WRITTEN TASKS
1. Summarize the page allocator patch in two sentences.
2. Write out the page allocator patch from "will automatically check" up to and including "be rare enough.".
3. Which file does the page allocator patch change?
>> start DOCUMENT SEGMENT
From: Wu Fengguang <[email protected]>
If memory corruption hits the free buddy pages, we can safely ignore them.
No one will access them until page allocation time, then prep_new_page()
will automatically check and isolate PG_hwpoison page for us (for 0-order
allocation).
This patch expands prep_new_page() to check every component page in a high
order page allocation, in order to completely stop PG_hwpoison pages from
being recirculated.
Note that the common case -- only allocating a single page, doesn't
do any more work than before. Allocating > order 0 does a bit more work,
but that's relatively uncommon.
This simple implementation may drop some innocent neighbor pages, hopefully
it is not a big problem because the event should be rare enough.
This patch adds some runtime costs to high order page users.
[AK: Improved description]
v2: Andi Kleen:
Port to -mm code
Move check into separate function.
Don't dump stack in bad_pages for hwpoisoned pages.
Signed-off-by: Wu Fengguang <[email protected]>
Signed-off-by: Andi Kleen <[email protected]>
---
mm/page_alloc.c | 20 +++++++++++++++++++-
1 file changed, 19 insertions(+), 1 deletion(-)
--- sound-2.6.orig/mm/page_alloc.c
+++ sound-2.6/mm/page_alloc.c
@@ -233,6 +233,12 @@ static void bad_page(struct page *page)
static unsigned long nr_shown;
static unsigned long nr_unshown;
+ /* Don't complain about poisoned pages */
+ if (PageHWPoison(page)) {
+ __ClearPageBuddy(page);
+ return;
+ }
+
/*
* Allow a burst of 60 reports, then keep quiet for that minute;
* or allow a steady drip of one report per second.
@@ -646,7 +652,7 @@ static inline void expand(struct zone *z
/*
* This page is about to be returned from the page allocator
*/
-static int prep_new_page(struct page *page, int order, gfp_t gfp_flags)
>> end DOCUMENT SEGMENT
>> start DATASET CONTENT
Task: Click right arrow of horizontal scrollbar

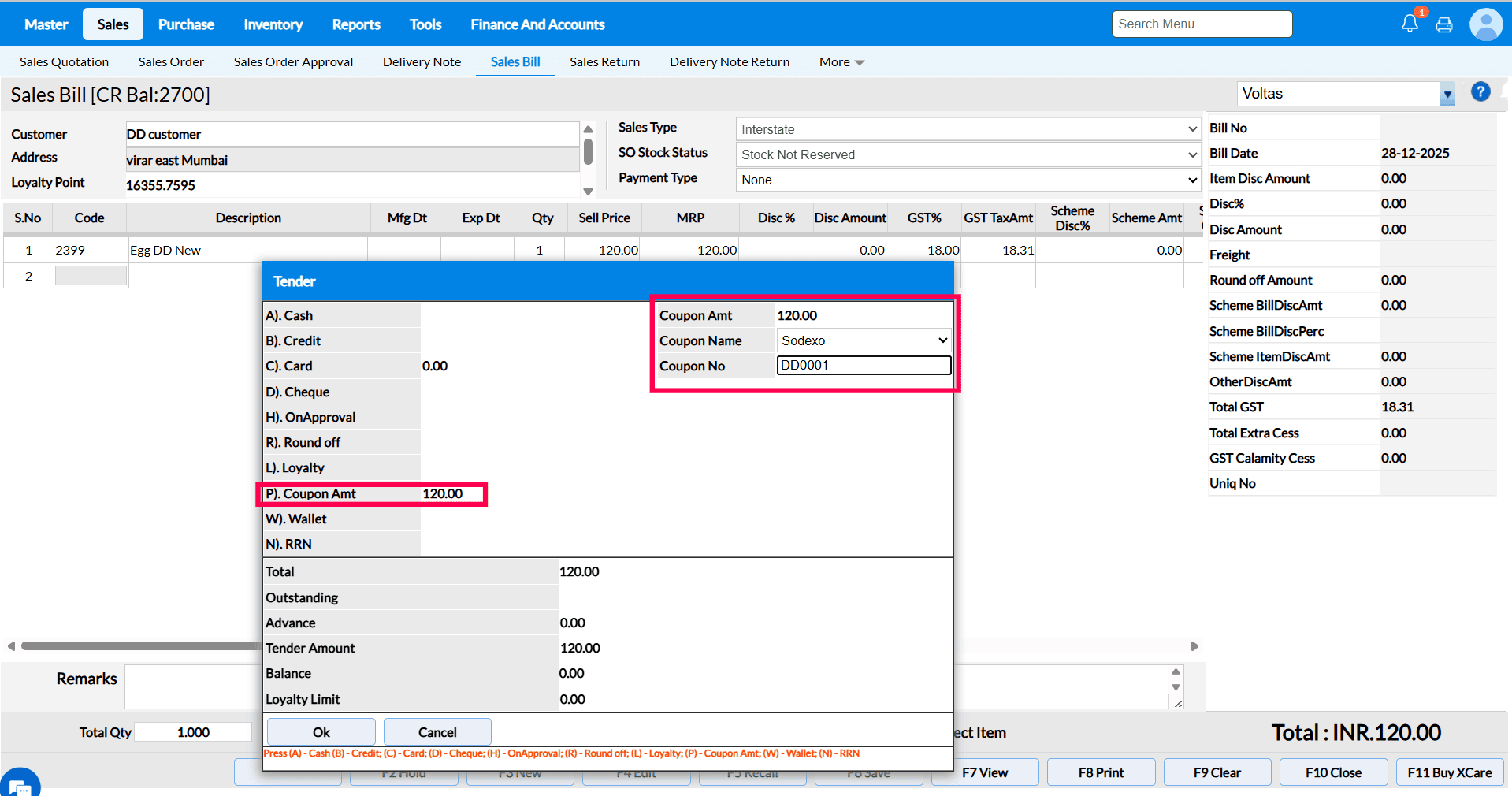Action: coord(1194,646)
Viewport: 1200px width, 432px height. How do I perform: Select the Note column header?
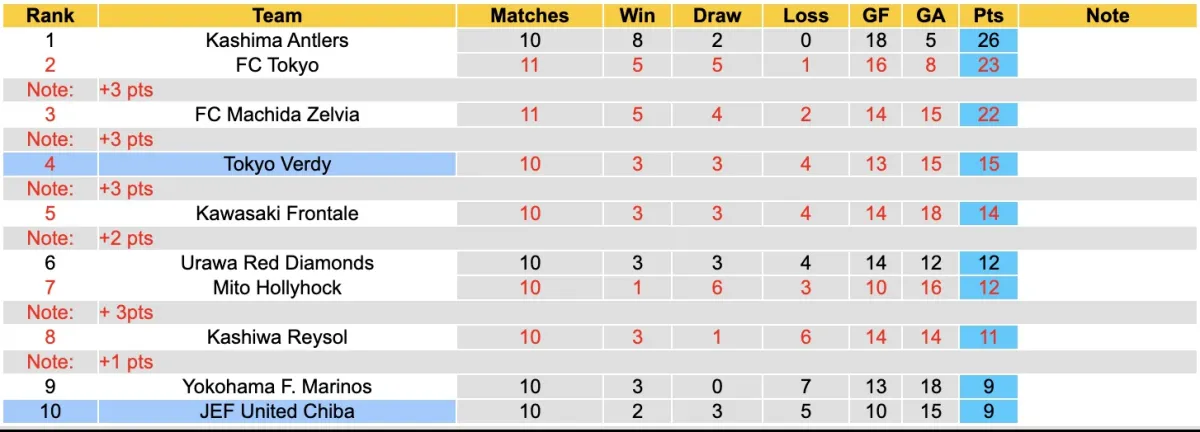pos(1107,16)
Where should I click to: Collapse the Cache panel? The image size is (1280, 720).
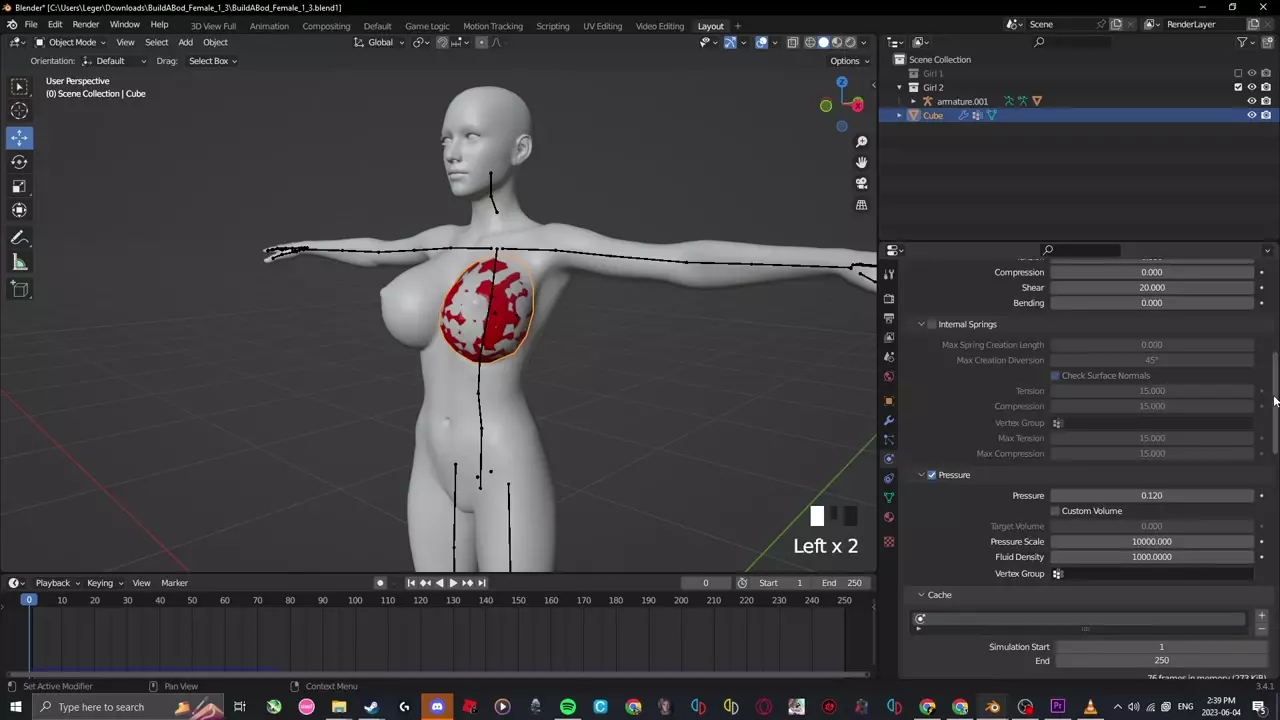(921, 595)
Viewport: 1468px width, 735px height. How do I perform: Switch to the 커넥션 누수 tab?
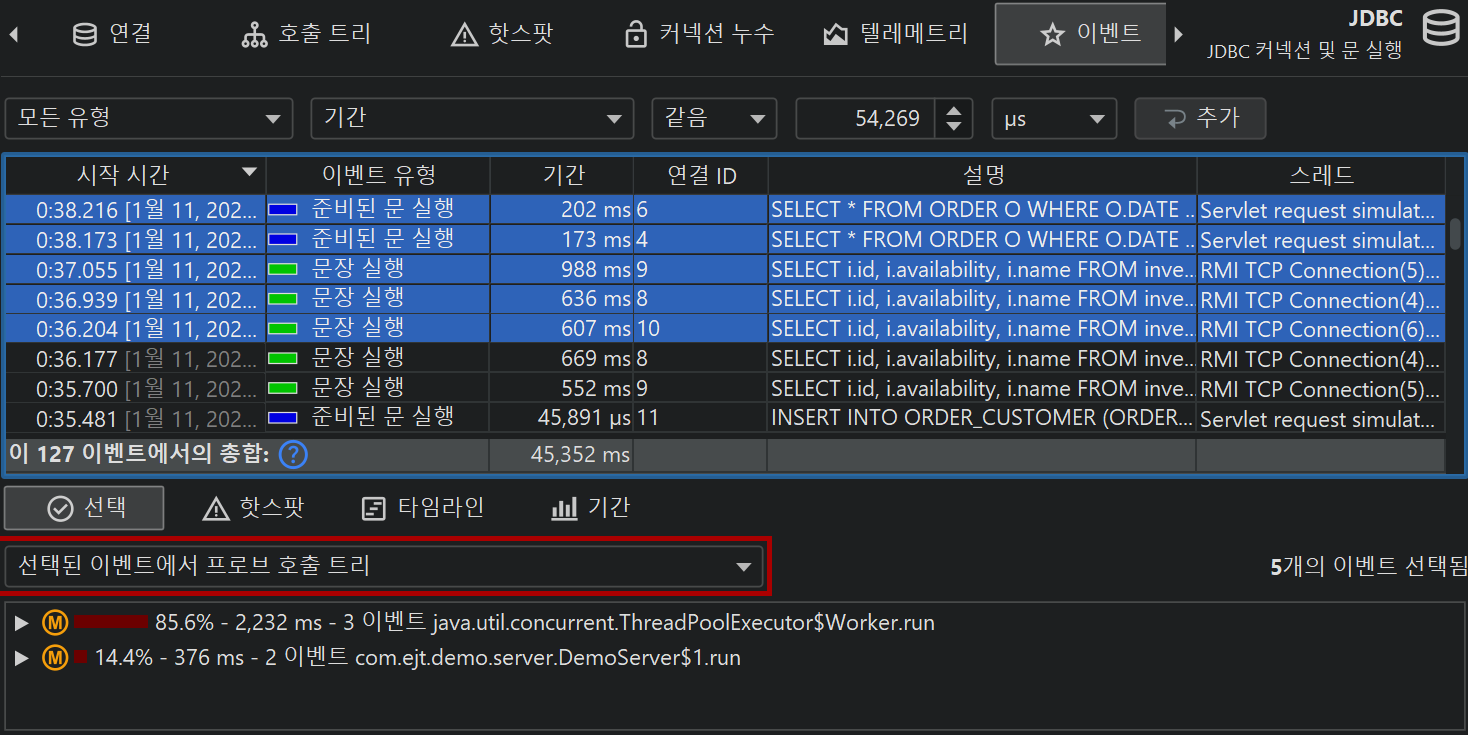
>> end DATASET CONTENT
RESPONSES TO THE TASKS
1. The patch expands prep_new_page() to check every component page in a high order page allocation, so that pages marked PG_hwpoison are completely stopped from being recirculated. Allocating a single page does no more work than before, while high order allocations take on some runtime cost and may drop some innocent neighbor pages.

2.
will automatically check and isolate PG_hwpoison page for us (for 0-order
allocation).
This patch expands prep_new_page() to check every component page in a high
order page allocation, in order to completely stop PG_hwpoison pages from
being recirculated.
Note that the common case -- only allocating a single page, doesn't
do any more work than before. Allocating > order 0 does a bit more work,
but that's relatively uncommon.
This simple implementation may drop some innocent neighbor pages, hopefully
it is not a big problem because the event should be rare enough.

3. mm/page_alloc.c